He asks me if I miss Tennessee, and I start crying.
This isn’t a routine—I didn’t even cry when I dropped my entire bag of lentil bean chips on the floor last week—but there was something about the suddenness. The attack of the syllables. And while I sat on the curb outside of his building and called an Uber, floral skirt loose around my ankles, I realized it was because he’s got a Northern accent. One whole year up here, and those things still throw me off. Yankees don’t hold out their vowels. They thin them like they’ve got frog lips. Which is silly, because where I’m from, the sound is nice and round.
I know what you’re thinking. You’re thinking, this girl needs to move back down South. It’s all she ever writes about, and maybe you’re right, maybe it is. The haze of the low-rolling mountains, the tiny mollusks squished between my toes, the way I pronounce creek like it catches on my teeth. The funny thing is I wasn’t even one of those outdoorsy Southern people. No whitewater rafting on the Ocoee. No hiking in the Smoky Mountains. I just liked sitting outside when the atmosphere is hot soup and you haven’t cut your grass in weeks and the lawn chair squeaks because it’s rusty.
It is July in Tennessee. I want to feel the soup again.

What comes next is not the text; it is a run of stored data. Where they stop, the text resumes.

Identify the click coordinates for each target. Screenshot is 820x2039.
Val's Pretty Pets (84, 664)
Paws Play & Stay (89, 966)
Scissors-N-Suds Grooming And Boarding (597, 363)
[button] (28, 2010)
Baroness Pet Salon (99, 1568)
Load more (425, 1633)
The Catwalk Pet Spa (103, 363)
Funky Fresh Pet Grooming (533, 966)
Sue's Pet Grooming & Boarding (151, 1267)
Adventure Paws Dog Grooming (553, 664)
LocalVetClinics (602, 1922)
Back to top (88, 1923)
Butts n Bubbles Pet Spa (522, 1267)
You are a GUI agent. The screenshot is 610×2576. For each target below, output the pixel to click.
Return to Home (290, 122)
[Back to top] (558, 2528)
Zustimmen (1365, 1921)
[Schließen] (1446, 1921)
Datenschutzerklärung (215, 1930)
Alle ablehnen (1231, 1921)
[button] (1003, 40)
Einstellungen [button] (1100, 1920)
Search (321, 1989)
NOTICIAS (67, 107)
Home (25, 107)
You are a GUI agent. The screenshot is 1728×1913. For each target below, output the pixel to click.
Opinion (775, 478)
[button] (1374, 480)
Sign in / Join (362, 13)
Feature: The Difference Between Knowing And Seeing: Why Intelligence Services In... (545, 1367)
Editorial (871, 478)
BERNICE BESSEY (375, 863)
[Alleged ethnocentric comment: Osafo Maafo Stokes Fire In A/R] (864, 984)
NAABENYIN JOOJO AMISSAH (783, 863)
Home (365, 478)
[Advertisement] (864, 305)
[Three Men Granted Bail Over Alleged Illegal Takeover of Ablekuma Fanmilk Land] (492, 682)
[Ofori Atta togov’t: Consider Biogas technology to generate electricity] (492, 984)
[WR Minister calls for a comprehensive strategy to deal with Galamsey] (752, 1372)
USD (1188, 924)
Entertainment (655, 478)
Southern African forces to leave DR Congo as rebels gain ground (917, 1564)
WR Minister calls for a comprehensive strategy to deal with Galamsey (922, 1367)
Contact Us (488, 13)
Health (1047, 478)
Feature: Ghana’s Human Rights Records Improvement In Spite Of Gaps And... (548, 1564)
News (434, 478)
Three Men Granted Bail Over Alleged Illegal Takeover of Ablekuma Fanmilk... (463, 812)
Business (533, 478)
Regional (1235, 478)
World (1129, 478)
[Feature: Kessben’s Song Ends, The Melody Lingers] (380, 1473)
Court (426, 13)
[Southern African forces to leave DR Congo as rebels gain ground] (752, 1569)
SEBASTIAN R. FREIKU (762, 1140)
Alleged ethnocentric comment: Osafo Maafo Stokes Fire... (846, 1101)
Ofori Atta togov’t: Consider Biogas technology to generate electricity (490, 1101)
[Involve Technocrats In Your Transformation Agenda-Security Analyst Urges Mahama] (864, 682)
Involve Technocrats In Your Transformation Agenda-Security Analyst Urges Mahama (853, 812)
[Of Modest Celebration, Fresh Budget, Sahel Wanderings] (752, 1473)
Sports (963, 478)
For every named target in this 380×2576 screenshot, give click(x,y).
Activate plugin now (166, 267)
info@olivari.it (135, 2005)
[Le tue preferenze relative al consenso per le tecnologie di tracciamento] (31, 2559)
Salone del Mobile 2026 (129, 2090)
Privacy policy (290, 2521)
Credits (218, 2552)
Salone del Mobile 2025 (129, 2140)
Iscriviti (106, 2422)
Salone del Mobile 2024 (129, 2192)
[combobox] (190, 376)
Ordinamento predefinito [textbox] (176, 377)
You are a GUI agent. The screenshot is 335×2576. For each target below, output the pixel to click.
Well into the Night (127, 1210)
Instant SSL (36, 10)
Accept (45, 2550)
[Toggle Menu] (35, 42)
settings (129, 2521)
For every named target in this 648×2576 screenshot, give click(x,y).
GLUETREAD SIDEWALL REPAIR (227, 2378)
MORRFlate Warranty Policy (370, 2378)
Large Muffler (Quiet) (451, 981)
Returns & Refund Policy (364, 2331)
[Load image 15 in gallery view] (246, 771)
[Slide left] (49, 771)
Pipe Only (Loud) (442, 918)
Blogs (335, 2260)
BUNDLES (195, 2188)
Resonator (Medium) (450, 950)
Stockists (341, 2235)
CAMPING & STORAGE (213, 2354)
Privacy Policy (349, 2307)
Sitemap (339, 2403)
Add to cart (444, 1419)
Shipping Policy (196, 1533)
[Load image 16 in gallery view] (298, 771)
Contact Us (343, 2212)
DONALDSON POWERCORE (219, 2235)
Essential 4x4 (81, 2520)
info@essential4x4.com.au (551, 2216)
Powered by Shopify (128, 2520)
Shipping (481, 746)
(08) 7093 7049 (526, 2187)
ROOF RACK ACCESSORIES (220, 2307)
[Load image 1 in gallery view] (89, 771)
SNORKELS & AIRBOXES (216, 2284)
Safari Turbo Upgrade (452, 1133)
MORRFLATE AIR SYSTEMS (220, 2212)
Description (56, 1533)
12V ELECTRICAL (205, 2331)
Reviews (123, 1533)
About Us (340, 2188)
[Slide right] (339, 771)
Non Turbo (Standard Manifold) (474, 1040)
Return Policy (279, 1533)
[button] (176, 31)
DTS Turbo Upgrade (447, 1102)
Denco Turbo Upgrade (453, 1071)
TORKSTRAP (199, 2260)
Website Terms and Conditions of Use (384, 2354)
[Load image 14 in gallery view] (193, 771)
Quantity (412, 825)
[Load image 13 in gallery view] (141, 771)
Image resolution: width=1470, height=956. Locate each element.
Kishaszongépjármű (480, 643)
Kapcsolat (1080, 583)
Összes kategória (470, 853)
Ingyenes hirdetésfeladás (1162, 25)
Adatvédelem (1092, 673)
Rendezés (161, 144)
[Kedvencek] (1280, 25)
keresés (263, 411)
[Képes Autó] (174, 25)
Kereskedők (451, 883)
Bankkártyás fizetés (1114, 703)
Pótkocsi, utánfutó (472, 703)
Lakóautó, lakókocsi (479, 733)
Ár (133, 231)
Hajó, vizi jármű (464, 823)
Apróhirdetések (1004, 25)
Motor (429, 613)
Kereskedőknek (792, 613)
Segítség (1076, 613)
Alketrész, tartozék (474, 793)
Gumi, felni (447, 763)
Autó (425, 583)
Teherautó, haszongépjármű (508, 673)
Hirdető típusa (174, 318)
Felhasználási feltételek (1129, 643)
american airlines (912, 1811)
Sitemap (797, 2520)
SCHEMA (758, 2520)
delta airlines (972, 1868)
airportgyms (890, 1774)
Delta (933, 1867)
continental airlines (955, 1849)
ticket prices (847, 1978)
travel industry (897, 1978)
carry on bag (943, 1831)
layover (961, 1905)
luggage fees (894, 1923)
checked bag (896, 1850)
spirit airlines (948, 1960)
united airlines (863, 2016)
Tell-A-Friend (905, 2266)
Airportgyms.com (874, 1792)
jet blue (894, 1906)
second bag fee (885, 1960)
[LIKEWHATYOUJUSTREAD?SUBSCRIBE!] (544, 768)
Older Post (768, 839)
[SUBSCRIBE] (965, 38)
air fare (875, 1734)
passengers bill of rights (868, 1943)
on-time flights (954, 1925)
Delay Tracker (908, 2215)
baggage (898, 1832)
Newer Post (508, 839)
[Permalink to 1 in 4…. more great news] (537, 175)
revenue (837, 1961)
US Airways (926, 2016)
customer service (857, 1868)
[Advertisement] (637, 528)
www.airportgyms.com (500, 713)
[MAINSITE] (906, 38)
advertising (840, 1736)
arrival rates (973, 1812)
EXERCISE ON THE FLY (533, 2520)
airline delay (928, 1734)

It is July in New Jersey and I haven’t seen Tennessee in half a year. Do I miss it? Look at what I’ve written during my freshman year and you’ll have your answer—a series of pieces that won’t stop begging God to recreate a place I didn’t mean to lose. This is the kind of story they tell you as warning. Don’t make deals with the Devil when you don’t know what you have. Check your pockets first. Take inventory. Then you can go down the mountain and tell him you’re willing to trade three clams and an entire childhood for a school up North.
(“Are you sure?” he asks me, and I imagine him behind the counter of one of those Gatlinburg stores, the tourist traps built out of glossy orange logs. I hand him everything.)
I’m trapped, as always, between the North and the South, and it’s a divide that pulls on my legs and my toes and it won’t let me go. A year ago, this was not a divide that pulled on any of my extremities. I simply thought, I am moving up North, and I will grow up and live in New York City, and I will never look back. Goodbye.
I never even thought there was a divide.
I sit in Pyne at night with my windows open, and the feeling of a box fan blowing on my bare legs is not the same feeling as a box fan blowing in my open garage while somebody mows their yard a street over. Listen. I played myself. I miss Tennessee so much, so urgently, that I can physically feel my chest tightening, and I want to walk barefoot in Mouse Creek as soon as possible but I can’t. Where do I go? What do I do? The answer, of course, is nothing, because you can’t do much when you’re twelve hours away from the valley you grew up in.
I have to remind myself that every single morning. I don’t think there are any words for this. Homesick, maybe, but that’s not quite right, and when I go to New York City on the weekends, I am enraptured, I am enthralled, I am in love, but I am not one of them, and it is not enough.
(“You don’t know what you want,” the Devil says.)
I am so talented at not knowing what I want—whether it’s which flavor of dried chickpeas to buy at the U-Store or which dress to wear to work—that this carries over into my academics. I finally accept being Southern, even if I’m really not that Southern, and the Devil whispers maybe you should study Appalachia. Which, of course, is stupid, because I’ve never wanted to study Appalachia. I’ve never even wanted to be Appalachian.
What, am I going to be that one middle-aged woman in floor-length skirts that travels to schools in the Tennessee Valley and tells folktales to the third graders? (This is an oddly specific image for a reason.) Am I going to live in the mountains and sew quilts? (Less specific, but still very real.) Give my children double-names? (Sarah Kate.) Play the five-string banjo? (Okay, this is a stretch.) But the answer is the same regardless of the question: of course not. Of course not. Of course not.
This is the part of me I hate so desperately. The part that’s come to identify with being Southern. This is also the part of me that’s saying, stop detaching, stop ghosting, just read your own history—just give them your time—they mined coal so you can go to an Ivy League school. They lived in poverty for to pay for your future. This is the least you can do. And when you pronounce Appalachian with latch in the middle, no soft ch, their ownership shows. Saro is an Appalachian variation of Sarah, after all, and she is you, and I am her, except I’m screaming I never wanted this. But I do now.
So I finally state my thesis. With every piece I’ve written about the South, this is what I’ve been trying to say—I belong nowhere. The one culture I could have called my own has slipped through my fingers. It’s too late. I waited too long. It’s something I could have had, but I didn’t even want it when it was around. I buried it in the dirt behind my house and forgot where it went as soon as the grass grew back. After all, nobody wants to say, oh yeah, those hillbillies with missing teeth are my ancestors. Nobody wants to be proud of that. Nobody. But nobody gets second chances, either, and I am sorry. I am vastly sorry.
So in the end, I am the Civil War, except nobody wins. They just walk away. And when he asks me if I miss Tennessee, I tell him Tennessee never belonged to me.